Размер шрифта
-
+

Девять изб - стр. 4

Сначала вышли старухи. Их обувь – плотные чёрные ботинки с чуть раздавленными носами касалась земли без суеты, принимая её не как «почву», а как стол. Они шли прямо, не глядя по сторонам, но Михаил чувствовал, что их взгляд, таящийся глубоко под веками, всё же отмеряет пространство, как плотник отмеряет доску, не линейкой, а кистью руки. Потом вышел мальчишка, отступил в сторону, пропуская женщин, и на секунду прикрыл глаза, нюхая воздух. Потом уже он и ступня наткнулась на иное усилие твёрдости – земля здесь была как будто не «под ногой», а «вместе с ногой», готовая принять, но и в любой момент готовая оттолкнуть.

Мир за дверью не был «внутренним двором», он был не‑местом между, лес отходил на расстояние вытянутой руки, показывая полоску неба, блеклого и сдержанного.
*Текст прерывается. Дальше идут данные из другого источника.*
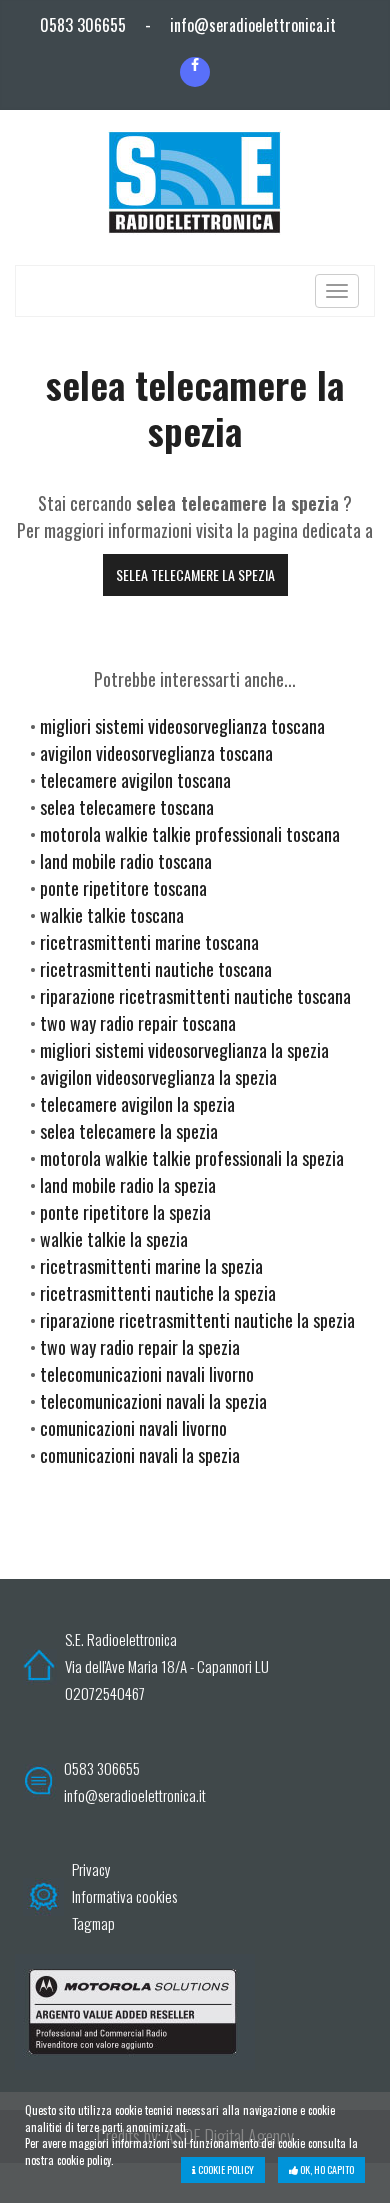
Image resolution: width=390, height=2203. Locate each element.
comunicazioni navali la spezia (140, 1455)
Дорога переставала быть дорогой и превращалась в тропу, тянувшуюся чуть вбок, делая вид, будто ведёт «в обход», хотя в таких местах любой обход – прямой. Михаил вдохнул и почувствовал, как к коже цепляется, почти как прохладные влажные волосы, тишина, та самая тишина, в которой слышно не «что», а «как». В городе человек привыкает к фоновой музыке мира, к вездесущему гулу – как рыба к воде. Здесь же фон был выключен, и от выключенности стало видно те мельчайшие звуки, которые обычно не попадают в слух, как ползёт по травинке муравей, как лист меняет положение, как тень от пальцев колышется на собственной шкуре.

– Дальше сам, – сказал водитель, уже стоя у двери и прикуривая свежую, будто награждая себя короткой минутой без руля. – До вечера не уедешь – ночуешь у Агафьи. Скажешь от Степана. Они поймут. – Он кивнул куда‑то вперёд, на лёгкий перелом местности, где, по логике любого поселения, должен был быть выезд к площади или к пруду, и в этом кивке было и благословение, и предупреждение, и обычная человеческая привычка подсказывать дорогому незнакомцу, как бы говоря «мне не всё равно». – Вал увидишь – молчи, – повторил он твёрже, как повторяют фразу ребёнку, чтобы закрепить.

– Зачем молчать? – спросил Михаил, уже зная ответ, но всё‑таки требуя себе слова, которые можно сложить на полку.

Степан затянулся, выдохнул, глянул на крошку пепла, слепую и горячую, и сказал прямо:

– Потому что о живом не спрашивают, пока оно тебя не позвало. А коли позовёт – сам поймёшь, что говорить. – Он по‑простому ударил ладонью по прохладному боку автобуса, будто хлопнув по флангу терпеливую лошадь. – Бог в помощь, архитектор. И чур тебя.

«И чур меня», – повторил про себя Михаил без гордыни и без насмешки, как повторяют незнакомое слово в чужой стране, чтобы язык запомнил нужный изгиб. Он шагнул с дорожной пыли на траву, и трава приняла его, прижалась, и тут же отступила, будто отметилась. На плечо легла лямка рюкзака, крепко, привычно, и эта простая вещь вдруг удержала его от всплеска детского трепета: не стоит разжигать внутри лишний костёр, если впереди – места, где огонь нужен для другого. Он поставил рюкзак на землю на секунду, чтобы поправить ремни, и, присев, увидел у носка ботинка маленькую серебристую вещь – то ли нитку паутины, то ли волос полыни, и не тронул её. Оставил, как оставляют на деревенском столе крошку хлеба, не потому что лень убрать, а потому что какой‑то старый запрет внутри говорит «пусть».